### WORK ORDER 1
In the message on MMIO read errors during VM suspend and resume, copy out the passage from "On 01/11/2011 06:19" up to and including "the response's header.".
### WORK ORDER 2
Sum up the message on MMIO read errors during VM suspend and resume in two sentences.
### WORK ORDER 3
According to the message on MMIO read errors during VM suspend and resume, which bytes of the TPM response header give the total size of the packet?

From mboxrd@z Thu Jan  1 00:00:00 1970
From: Avi Kivity <avi@redhat.com>
Subject: Re: Errors on MMIO read access on VM suspend / resume operations
Date: Thu, 13 Jan 2011 12:22:24 +0200
Message-ID: <4D2ED260.4010801@redhat.com>
References: <4D2C8305.2090609@linux.vnet.ibm.com>
Mime-Version: 1.0
Content-Type: text/plain; charset=ISO-8859-1; format=flowed
Content-Transfer-Encoding: 7bit
Cc: kvm@vger.kernel.org
To: Stefan Berger <stefanb@linux.vnet.ibm.com>
Return-path: <kvm-owner@vger.kernel.org>
Received: from mx1.redhat.com ([209.132.183.28]:26899 "EHLO mx1.redhat.com"
	rhost-flags-OK-OK-OK-OK) by vger.kernel.org with ESMTP
	id S1753307Ab1AMKWj (ORCPT <rfc822;kvm@vger.kernel.org>);
	Thu, 13 Jan 2011 05:22:39 -0500
In-Reply-To: <4D2C8305.2090609@linux.vnet.ibm.com>
Sender: kvm-owner@vger.kernel.org
List-ID: <kvm.vger.kernel.org>

On 01/11/2011 06:19 PM, Stefan Berger wrote:
> Hi!
>
>   I am currently doing some long-term testing of a device model using 
> memory mapped IO (TPM TIS) and am seeing some strange errors when the 
> suspend occurs in the middle of a read operation in the Linux TPM TIS 
> device driver where the driver reads the result packet from the mmio 
> location.
>
>  Short background: The TPM response packet is read in 2 chunks. First 
> the first 10 bytes are read containing the response's header. 
> Subsequently the rest of the packet is read using knowledge of the 
> total size of the response packet from the header (bytes 2-5 in big 
> endian format). The corresponding code reading the data from the 
> hardware interface is here:
>
>
> http://lxr.linux.no/#linux+v2.6.37/drivers/char/tpm/tpm_tis.c#L228
>
>
> The test I am running is setup as follows:
>
> - inside the VM keys are permanently generated by sending commands to 
> the TPM; packets read from the interface are dumped to the screen
>
> - on the host a script suspends the VM every 6 seconds and resumes it 
> immediately afterwards (using libvirt)

### RECORDED INFORMATION
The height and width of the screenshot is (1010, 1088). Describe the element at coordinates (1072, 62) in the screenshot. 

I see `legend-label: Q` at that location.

### PROBLEM SOLUTION 1
On 01/11/2011 06:19 PM, Stefan Berger wrote:
> Hi!
>
>   I am currently doing some long-term testing of a device model using 
> memory mapped IO (TPM TIS) and am seeing some strange errors when the 
> suspend occurs in the middle of a read operation in the Linux TPM TIS 
> device driver where the driver reads the result packet from the mmio 
> location.
>
>  Short background: The TPM response packet is read in 2 chunks. First 
> the first 10 bytes are read containing the response's header.

### PROBLEM SOLUTION 2
During long-term testing of a TPM TIS device model that uses memory-mapped IO, Stefan Berger sees strange errors when a VM suspend happens in the middle of the Linux TPM TIS driver reading a response packet, which is read in two chunks: a 10-byte header first, then the rest based on the total size given in that header. In the test, keys are generated continuously inside the VM while a host script uses libvirt to suspend the VM every 6 seconds and resume it right away.

### PROBLEM SOLUTION 3
Bytes 2-5, in big endian format.